Of the Razor Industry and Its Craziness

Hey, take a quick moment and go take a look around in your bathroom. What is the manliest thing you see in there? The toilet brush? The shower gel perhaps? The laser-shooting pneumatic drill that you use to clean the goobers of sleep out of your eyes every morning? No, it’s none of those.

It’s the razor.

Not the women’s razor. That’s pink. I’m talking about the men’s razor. You can clearly tell it’s a men’s razor if it has a sleek metal handle and makes fighter jets fly around in the mirror while it’s being used (according to the commercials). Or, alternatively, you can check its name. All six of them.

Take the Wilkinson Sword Quattro Titanium Precision Freestyle (pictured on the left) for instance. That has six names and four blades. Which definitely means it’s better than the Gillette Mach 3 Power Nitro, which has only five names and three blades. Although, confusingly, the Gillette Fusion Stealth Power has just four names, but five blades. I’m not quite sure where that one ranks…

Me, I’ve got a Gillette Fusion Pro Glide Power Razor With Microcomb – eight names, five blades … which means it beats the hell out of everything.
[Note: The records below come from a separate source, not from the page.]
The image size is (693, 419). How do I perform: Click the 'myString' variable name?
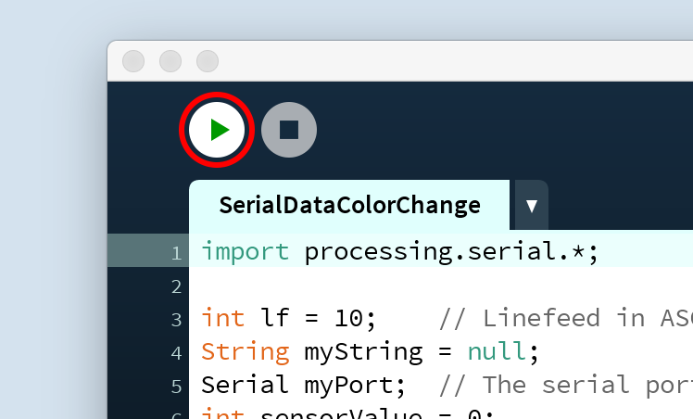pos(363,352)
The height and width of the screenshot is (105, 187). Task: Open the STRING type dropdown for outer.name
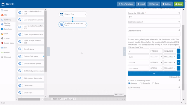tap(156, 68)
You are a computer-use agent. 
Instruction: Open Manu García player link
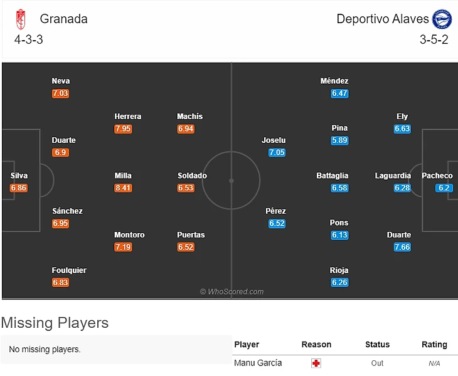coord(258,363)
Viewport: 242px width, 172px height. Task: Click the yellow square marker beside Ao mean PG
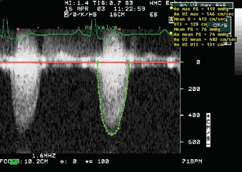click(x=171, y=33)
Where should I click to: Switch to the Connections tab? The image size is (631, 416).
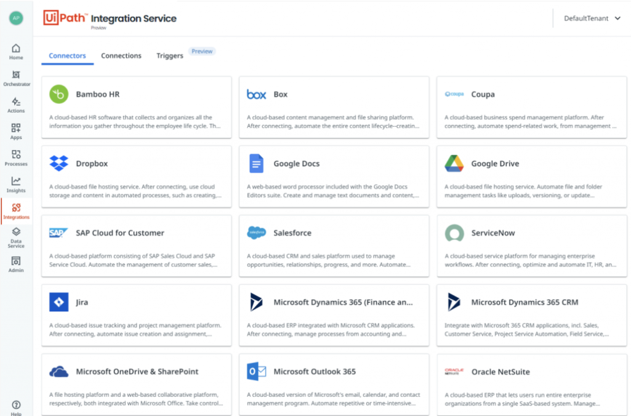[x=121, y=56]
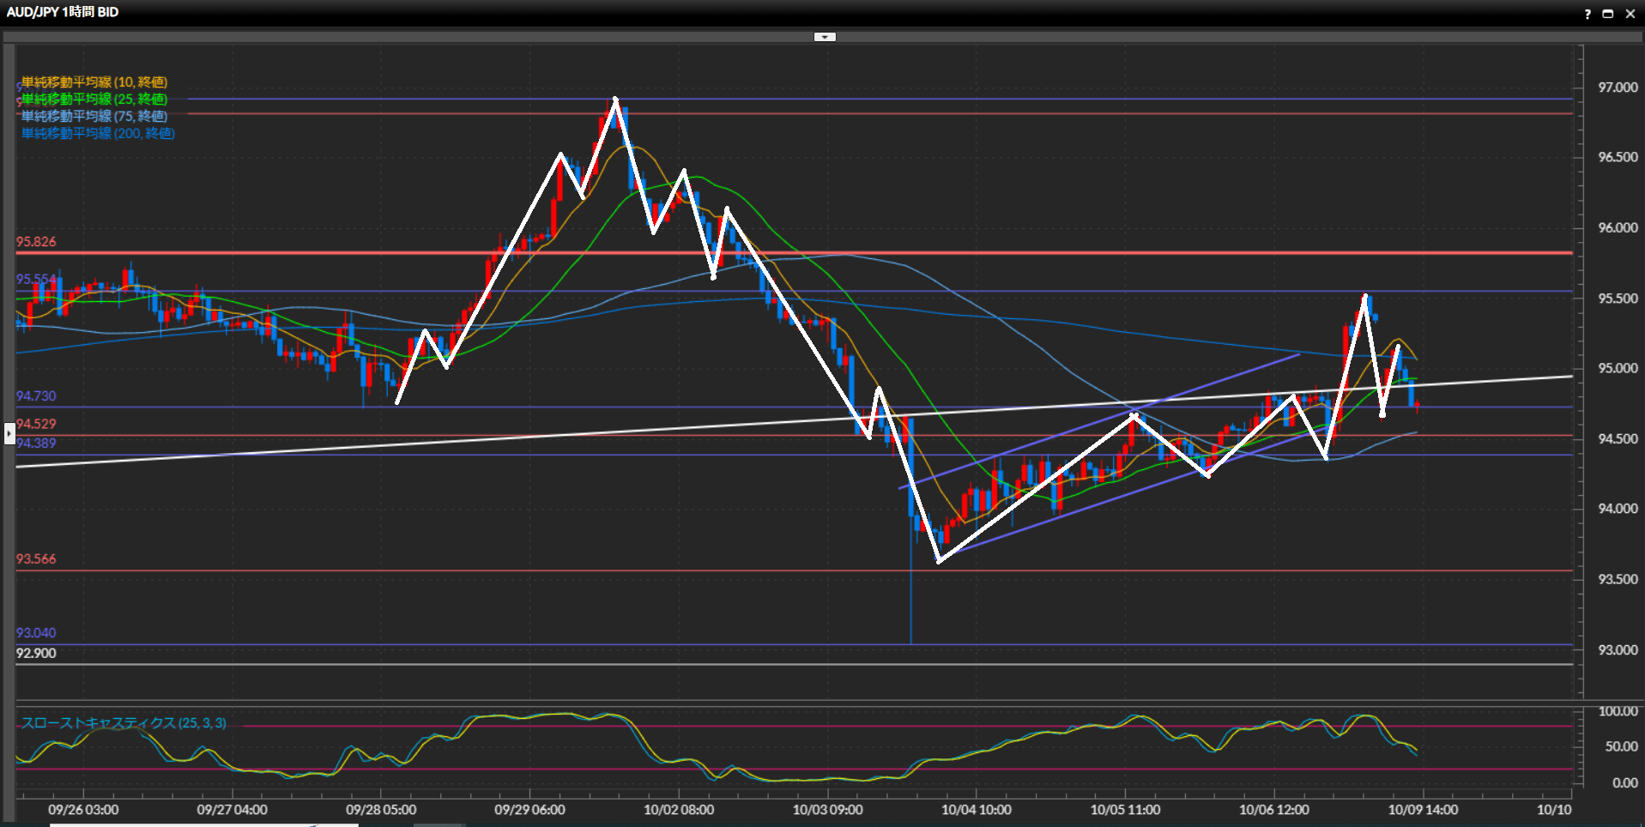The image size is (1645, 827).
Task: Select the SMA (25, 終値) indicator label
Action: (x=94, y=100)
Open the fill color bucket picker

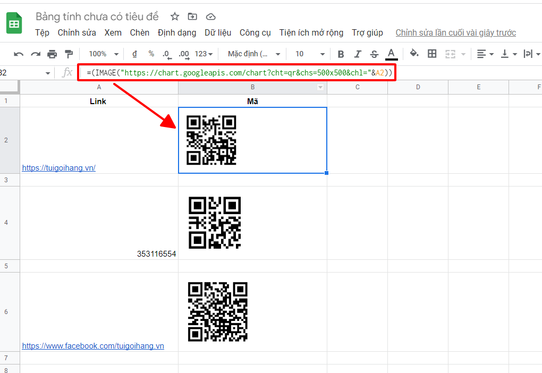[414, 54]
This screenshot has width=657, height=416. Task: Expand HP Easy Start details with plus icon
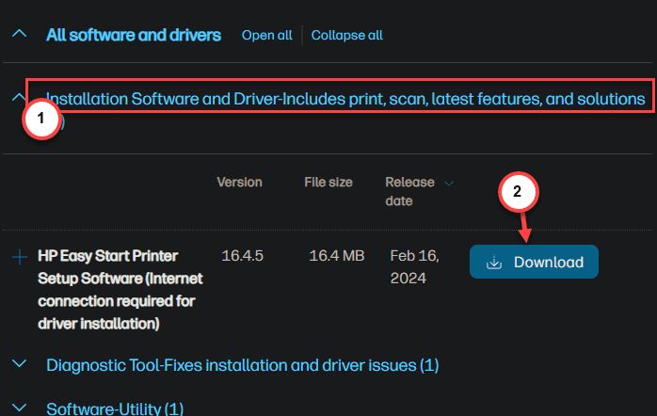point(19,257)

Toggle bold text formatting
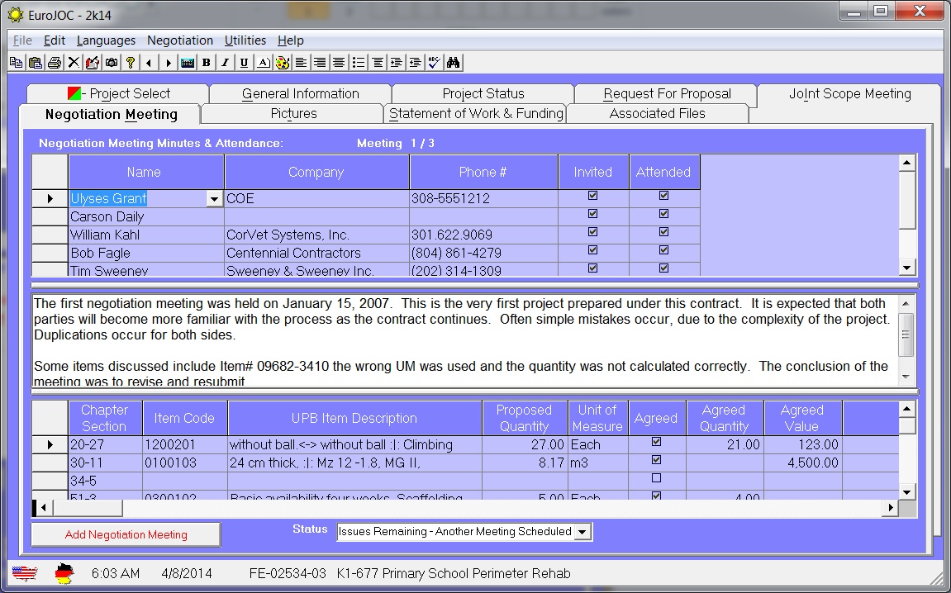click(206, 63)
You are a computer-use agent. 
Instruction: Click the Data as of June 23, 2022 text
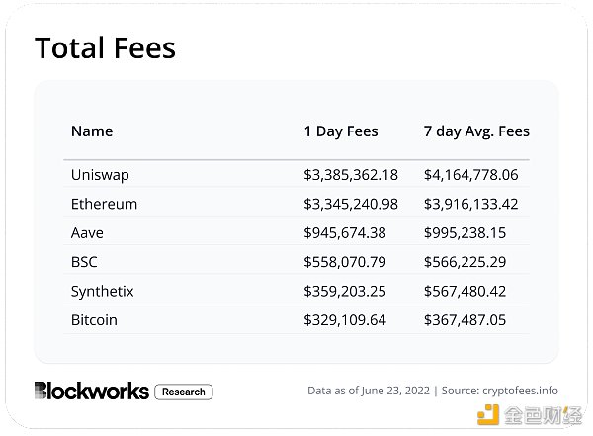tap(369, 391)
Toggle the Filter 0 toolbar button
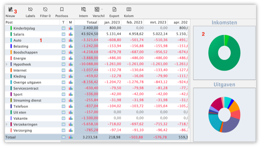 [x=45, y=10]
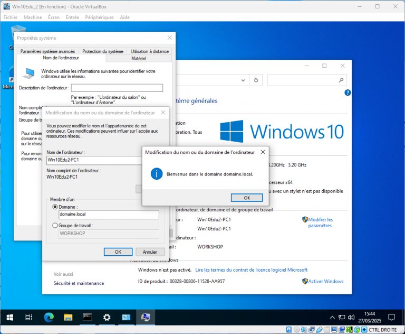Viewport: 405px width, 334px height.
Task: Show hidden system tray icons
Action: pyautogui.click(x=332, y=318)
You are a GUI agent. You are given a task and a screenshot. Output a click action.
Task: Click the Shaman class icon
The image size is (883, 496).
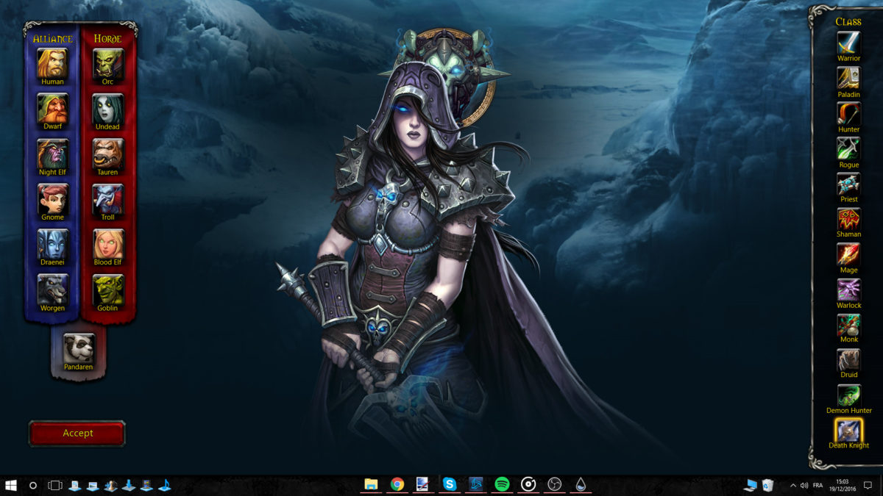pos(848,218)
Obviously, all of this is beyond insane. Sure, razors are useful, are easy-grip, and generally well-made devices which have been specifically created to remove hair and often do an excellent job of it. But good god, the advertising has turned them into plastic manifestations of everything that is terrible, wrong, and stupid about the modern world.

In retrospect, the entire industry was showing signs of madness more than 25 years ago (back when I was wee). Back then, if the entire industry had been a wounded animal, it probably would have been taken out into the yard and shot through the back of the head before it could do any harm to anyone, or to itself. The current-day razor marketing fiasco shows what happens if you don’t end a bad situation when you have the chance. Nearly three decades later, it’s wandering the streets, twitching like a monkey that swallowed a banana-covered taser, smelling faintly like alcohol, and telling everyone that it’s Elvis.

This was all set in motion by Gillette’s “all 80’s” image of a man (he’s got the suit, the girl, and the jawline) and maintained through the 90’s (that’s when the fighter jets came in). But it’s this decade which has seen the madness really take hold. For razor manufacturers, the 00’s have been little more than a kine or demented arms race, which has seen more blades, more crazy functions and more ridiculous names bolted on to the common chin cutter in a lunatic attempt to out-testosterone the competition. The result, here in the transition to 2012, is a distorted depiction of cartoon manliness which has traveled so far from the land of rationality that it is now technically a moon. A moon with a shaved beard.

So, anyway, back to what I was saying about the Wilkinson Sword Quattro Titanium Precision Freestyle. Let’s break it down: “Wilkinson Sword” makes sense; that’s the brand. “Quattro” is foreign for “four” (because it has four blades). “Titanium” means it’s slightly made of titanium (especially handy for people who have mustaches that can break steel). “Precision” refers to the blade on the back for “sculpting your stubble”, which everyone’s doing nowadays because we’re all apparently complete morons. And the “Freestyle” means nothing. It’s just a word added on to the end to tell you it looks a bit different than the Wilkinson Sword Quattro Titanium Precision. You know, the “basic” one.

All of this leaves me wondering when this is going to end. Will I be popping down to Target in 2030 to buy a Wilkinson Sword Super Nanotech Double Dodecaplex Tungsten Magnum Carbide Plasma Ultra Force Freestyle?

Hell no, is the answer. Because I’ll be growing a freakin’ beard.